PUPR Murung Raya Optimalkan Penanganan Jalan Melalui Perencanaan Berbasis Survei Kondisi Ruas
PURUK CAHU, Lintas Mura News– Dinas Pekerjaan Umum dan Penataan Ruang (PUPR) Kabupaten Murung Raya terus mengoptimalkan penanganan infrastruktur jalan dengan menerapkan sistem perencanaan berbasis data hasil survei kondisi ruas jalan. Langkah tersebut dilakukan untuk memastikan program pembangunan dan pemeliharaan berjalan efektif, tepat sasaran, serta sesuai dengan kebutuhan di lapangan.
Kepala Dinas PUPR Kabupaten Murung Raya, Paulus Karya Manginte, menjelaskan bahwa survei kondisi jalan dilaksanakan secara berkala menggunakan perangkat digital guna mengetahui tingkat kerusakan pada setiap ruas jalan kabupaten. Data yang diperoleh kemudian menjadi acuan dalam menentukan jenis penanganan yang diperlukan, baik berupa pemeliharaan rutin, tambal sulam (patching), maupun pemeliharaan berkala.
"Setiap ruas jalan memiliki tingkat kerusakan yang berbeda. Karena itu, penanganannya disesuaikan dengan hasil survei sehingga penggunaan anggaran lebih efektif dan memberikan manfaat yang maksimal bagi masyarakat," ujar Paulus saat ditemui di ruang kerjanya, Rabu (22/7/2026).
Ia menjelaskan, pemeliharaan rutin dilakukan sesuai kebutuhan untuk menjaga kondisi jalan tetap fungsional, sedangkan pemeliharaan berkala dilaksanakan berdasarkan tingkat kerusakan serta kemampuan keuangan daerah yang telah direncanakan dalam program pembangunan.
Selain itu, Paulus mengingatkan bahwa seluruh jalan berstatus jalan kabupaten di Murung Raya merupakan jalan kelas III dengan batas maksimal muatan kendaraan delapan ton. Kendaraan yang membawa muatan melebihi kapasitas dinilai dapat mempercepat kerusakan konstruksi jalan dan mengurangi usia layanan infrastruktur.
Menurutnya, peningkatan status jalan menjadi kelas yang lebih tinggi memerlukan kajian teknis yang mempertimbangkan kondisi geografis, dimensi jalan, serta aspek keselamatan pengguna jalan.
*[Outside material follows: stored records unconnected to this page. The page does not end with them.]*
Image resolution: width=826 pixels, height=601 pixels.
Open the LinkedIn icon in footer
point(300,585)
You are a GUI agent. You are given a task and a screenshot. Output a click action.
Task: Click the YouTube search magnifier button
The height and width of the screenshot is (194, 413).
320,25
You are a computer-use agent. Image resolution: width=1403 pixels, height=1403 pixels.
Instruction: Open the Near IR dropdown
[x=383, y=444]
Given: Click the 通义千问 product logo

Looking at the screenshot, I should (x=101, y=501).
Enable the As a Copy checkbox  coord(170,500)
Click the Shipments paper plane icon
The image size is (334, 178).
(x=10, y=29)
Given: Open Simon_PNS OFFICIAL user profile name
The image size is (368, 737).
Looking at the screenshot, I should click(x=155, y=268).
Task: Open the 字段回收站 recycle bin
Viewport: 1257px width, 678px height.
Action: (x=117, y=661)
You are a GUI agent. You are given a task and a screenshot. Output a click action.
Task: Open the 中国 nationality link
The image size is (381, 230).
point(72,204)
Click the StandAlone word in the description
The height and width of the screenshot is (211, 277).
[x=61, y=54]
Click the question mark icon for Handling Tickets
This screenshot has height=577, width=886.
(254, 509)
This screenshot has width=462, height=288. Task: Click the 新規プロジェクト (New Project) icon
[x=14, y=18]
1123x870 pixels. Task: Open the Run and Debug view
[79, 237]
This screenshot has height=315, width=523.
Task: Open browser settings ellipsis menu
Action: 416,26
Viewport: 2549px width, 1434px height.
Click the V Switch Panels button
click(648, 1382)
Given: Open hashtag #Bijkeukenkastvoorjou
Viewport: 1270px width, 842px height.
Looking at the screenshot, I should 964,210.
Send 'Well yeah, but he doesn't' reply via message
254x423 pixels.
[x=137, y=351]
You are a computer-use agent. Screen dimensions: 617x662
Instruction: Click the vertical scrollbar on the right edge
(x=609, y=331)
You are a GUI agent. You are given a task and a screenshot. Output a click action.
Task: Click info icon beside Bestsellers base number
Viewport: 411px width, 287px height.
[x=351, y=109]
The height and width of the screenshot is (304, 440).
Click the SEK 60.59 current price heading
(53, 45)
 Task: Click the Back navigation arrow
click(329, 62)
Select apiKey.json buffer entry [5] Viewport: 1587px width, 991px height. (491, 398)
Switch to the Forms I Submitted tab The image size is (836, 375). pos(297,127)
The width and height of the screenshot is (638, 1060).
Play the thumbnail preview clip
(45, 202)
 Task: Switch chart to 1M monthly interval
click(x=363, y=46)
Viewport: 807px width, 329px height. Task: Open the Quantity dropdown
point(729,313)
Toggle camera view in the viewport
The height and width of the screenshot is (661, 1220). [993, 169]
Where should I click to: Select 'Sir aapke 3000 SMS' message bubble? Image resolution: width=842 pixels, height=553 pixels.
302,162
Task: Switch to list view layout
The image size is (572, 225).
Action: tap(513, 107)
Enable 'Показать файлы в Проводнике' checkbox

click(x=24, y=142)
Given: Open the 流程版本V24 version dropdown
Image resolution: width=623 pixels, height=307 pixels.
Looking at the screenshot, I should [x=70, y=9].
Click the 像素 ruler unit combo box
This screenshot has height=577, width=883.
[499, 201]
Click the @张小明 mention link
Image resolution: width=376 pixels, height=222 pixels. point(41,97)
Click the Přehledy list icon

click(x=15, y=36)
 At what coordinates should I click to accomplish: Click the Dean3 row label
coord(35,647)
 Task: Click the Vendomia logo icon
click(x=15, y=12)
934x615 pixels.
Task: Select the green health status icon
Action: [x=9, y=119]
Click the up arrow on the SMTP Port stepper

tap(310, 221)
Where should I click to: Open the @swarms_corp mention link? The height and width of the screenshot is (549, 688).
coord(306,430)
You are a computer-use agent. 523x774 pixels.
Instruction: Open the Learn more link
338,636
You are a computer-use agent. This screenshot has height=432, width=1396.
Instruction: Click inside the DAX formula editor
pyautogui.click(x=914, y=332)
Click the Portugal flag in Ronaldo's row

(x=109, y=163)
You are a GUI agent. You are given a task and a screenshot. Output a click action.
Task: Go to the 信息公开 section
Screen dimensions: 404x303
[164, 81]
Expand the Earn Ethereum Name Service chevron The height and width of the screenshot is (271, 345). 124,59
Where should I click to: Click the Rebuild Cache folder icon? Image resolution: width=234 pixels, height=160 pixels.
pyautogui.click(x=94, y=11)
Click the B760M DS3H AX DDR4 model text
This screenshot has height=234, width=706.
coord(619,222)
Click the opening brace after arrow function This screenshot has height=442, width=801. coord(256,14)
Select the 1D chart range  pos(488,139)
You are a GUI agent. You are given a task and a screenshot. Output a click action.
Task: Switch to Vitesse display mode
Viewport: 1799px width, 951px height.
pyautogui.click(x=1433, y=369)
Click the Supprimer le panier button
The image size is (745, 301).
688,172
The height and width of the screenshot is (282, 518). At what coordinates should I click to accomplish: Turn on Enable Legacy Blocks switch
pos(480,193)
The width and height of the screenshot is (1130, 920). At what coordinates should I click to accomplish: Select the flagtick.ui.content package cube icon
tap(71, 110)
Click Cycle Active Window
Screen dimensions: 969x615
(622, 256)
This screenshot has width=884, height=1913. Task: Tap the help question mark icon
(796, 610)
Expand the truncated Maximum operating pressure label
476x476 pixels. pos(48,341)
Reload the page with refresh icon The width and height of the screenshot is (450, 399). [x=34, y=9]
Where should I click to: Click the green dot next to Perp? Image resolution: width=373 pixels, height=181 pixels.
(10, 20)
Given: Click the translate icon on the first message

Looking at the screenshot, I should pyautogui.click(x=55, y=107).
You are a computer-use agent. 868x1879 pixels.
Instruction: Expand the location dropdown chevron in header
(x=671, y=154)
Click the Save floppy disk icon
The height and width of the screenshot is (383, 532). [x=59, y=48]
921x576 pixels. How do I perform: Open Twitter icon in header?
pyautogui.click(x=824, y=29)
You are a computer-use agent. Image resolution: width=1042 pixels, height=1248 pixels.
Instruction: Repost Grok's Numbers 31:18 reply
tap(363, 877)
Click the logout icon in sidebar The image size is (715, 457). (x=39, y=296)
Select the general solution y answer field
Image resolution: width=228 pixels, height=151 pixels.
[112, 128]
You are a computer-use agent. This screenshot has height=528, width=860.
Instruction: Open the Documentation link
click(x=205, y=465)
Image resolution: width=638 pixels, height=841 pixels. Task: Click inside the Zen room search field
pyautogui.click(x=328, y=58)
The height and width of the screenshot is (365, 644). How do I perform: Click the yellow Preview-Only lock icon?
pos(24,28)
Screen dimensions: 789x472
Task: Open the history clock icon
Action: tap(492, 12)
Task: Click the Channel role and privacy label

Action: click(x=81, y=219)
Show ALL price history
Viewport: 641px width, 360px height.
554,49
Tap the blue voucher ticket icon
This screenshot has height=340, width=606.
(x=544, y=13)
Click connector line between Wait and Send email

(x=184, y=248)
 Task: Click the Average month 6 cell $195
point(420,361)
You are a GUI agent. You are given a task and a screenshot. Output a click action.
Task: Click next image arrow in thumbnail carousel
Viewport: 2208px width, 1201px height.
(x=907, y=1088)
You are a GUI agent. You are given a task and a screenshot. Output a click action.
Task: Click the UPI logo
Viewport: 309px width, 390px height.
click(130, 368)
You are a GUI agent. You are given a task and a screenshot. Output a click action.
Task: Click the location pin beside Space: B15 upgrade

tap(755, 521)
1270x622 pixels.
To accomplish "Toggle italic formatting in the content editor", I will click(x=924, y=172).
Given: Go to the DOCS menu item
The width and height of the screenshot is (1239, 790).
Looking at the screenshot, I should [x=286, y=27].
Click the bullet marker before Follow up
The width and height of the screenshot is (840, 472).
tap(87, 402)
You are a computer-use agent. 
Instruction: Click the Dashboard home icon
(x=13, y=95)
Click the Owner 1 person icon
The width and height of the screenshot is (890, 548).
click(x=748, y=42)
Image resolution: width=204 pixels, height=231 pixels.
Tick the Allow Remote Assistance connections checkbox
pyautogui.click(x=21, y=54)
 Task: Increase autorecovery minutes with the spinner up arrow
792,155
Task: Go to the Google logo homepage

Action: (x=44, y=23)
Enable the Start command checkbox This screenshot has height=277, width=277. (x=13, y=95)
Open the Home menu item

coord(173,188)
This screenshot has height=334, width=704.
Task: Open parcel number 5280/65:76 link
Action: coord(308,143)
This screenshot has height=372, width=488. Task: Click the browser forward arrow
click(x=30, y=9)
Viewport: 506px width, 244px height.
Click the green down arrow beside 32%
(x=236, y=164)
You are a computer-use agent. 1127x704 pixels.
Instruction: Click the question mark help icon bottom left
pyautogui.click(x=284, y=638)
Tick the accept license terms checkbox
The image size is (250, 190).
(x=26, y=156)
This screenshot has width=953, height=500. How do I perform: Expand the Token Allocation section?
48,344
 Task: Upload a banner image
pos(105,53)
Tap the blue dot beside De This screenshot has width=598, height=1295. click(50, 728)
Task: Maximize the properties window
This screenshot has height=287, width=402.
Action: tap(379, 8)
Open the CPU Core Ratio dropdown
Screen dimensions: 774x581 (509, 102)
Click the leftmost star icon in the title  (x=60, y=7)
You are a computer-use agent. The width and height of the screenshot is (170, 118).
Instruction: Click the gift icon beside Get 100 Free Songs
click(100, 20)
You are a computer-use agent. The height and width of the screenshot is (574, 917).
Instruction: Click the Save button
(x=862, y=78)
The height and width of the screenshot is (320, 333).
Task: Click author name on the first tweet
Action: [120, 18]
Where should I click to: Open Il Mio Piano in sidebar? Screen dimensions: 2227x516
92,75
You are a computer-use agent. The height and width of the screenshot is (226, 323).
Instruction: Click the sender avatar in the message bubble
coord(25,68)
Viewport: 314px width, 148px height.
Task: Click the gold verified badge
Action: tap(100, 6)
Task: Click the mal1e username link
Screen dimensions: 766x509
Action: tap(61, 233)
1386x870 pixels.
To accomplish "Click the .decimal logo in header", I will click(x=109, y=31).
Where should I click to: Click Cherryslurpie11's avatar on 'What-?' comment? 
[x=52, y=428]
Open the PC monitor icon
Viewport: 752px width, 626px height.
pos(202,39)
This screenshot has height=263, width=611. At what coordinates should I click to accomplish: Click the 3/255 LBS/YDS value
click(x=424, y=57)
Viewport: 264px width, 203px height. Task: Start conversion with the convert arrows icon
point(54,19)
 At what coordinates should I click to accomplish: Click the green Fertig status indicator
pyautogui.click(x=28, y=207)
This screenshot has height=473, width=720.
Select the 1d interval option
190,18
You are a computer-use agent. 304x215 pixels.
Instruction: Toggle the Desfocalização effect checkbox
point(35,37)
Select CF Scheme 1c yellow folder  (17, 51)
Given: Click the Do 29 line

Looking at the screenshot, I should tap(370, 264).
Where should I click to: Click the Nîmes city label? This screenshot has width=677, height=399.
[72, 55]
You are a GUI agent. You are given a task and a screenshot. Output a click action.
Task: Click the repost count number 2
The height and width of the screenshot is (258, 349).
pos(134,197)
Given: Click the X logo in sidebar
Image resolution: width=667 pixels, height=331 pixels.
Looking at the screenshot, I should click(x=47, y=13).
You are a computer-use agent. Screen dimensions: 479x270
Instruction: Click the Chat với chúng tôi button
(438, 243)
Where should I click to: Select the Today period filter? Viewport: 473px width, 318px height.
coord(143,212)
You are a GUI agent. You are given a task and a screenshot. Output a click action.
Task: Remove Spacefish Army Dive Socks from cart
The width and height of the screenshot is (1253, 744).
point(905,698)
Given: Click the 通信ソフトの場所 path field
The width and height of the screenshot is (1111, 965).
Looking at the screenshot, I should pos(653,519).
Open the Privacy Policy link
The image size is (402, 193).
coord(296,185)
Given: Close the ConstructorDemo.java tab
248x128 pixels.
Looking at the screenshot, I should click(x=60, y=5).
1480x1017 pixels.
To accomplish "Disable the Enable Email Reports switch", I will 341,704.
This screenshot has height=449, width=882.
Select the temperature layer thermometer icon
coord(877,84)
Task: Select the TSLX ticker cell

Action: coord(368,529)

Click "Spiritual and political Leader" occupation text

Paulus juga menegaskan bahwa setiap kegiatan pembangunan maupun pemeliharaan jalan dilaksanakan melalui tahapan perencanaan yang sesuai dengan ketentuan, mulai dari penyusunan program dalam Sistem Informasi Pemerintahan Daerah (SIPD), pembahasan anggaran bersama DPRD, evaluasi pemerintah provinsi, hingga proses pengadaan barang dan jasa sesuai regulasi yang berlaku.
Ia menambahkan, seluruh pekerjaan yang dilaksanakan Dinas PUPR turut diawasi oleh Badan Pemeriksa Keuangan (BPK) sebagai bentuk penguatan akuntabilitas. Apabila terdapat rekomendasi hasil pemeriksaan, pihaknya berkomitmen untuk segera menindaklanjuti sesuai ketentuan.
Melalui sistem perencanaan berbasis data dan pengawasan yang berjenjang, Dinas PUPR Kabupaten Murung Raya berharap kualitas infrastruktur jalan terus meningkat sehingga mampu mendukung konektivitas wilayah, memperlancar mobilitas masyarakat, dan mendorong pertumbuhan ekonomi daerah.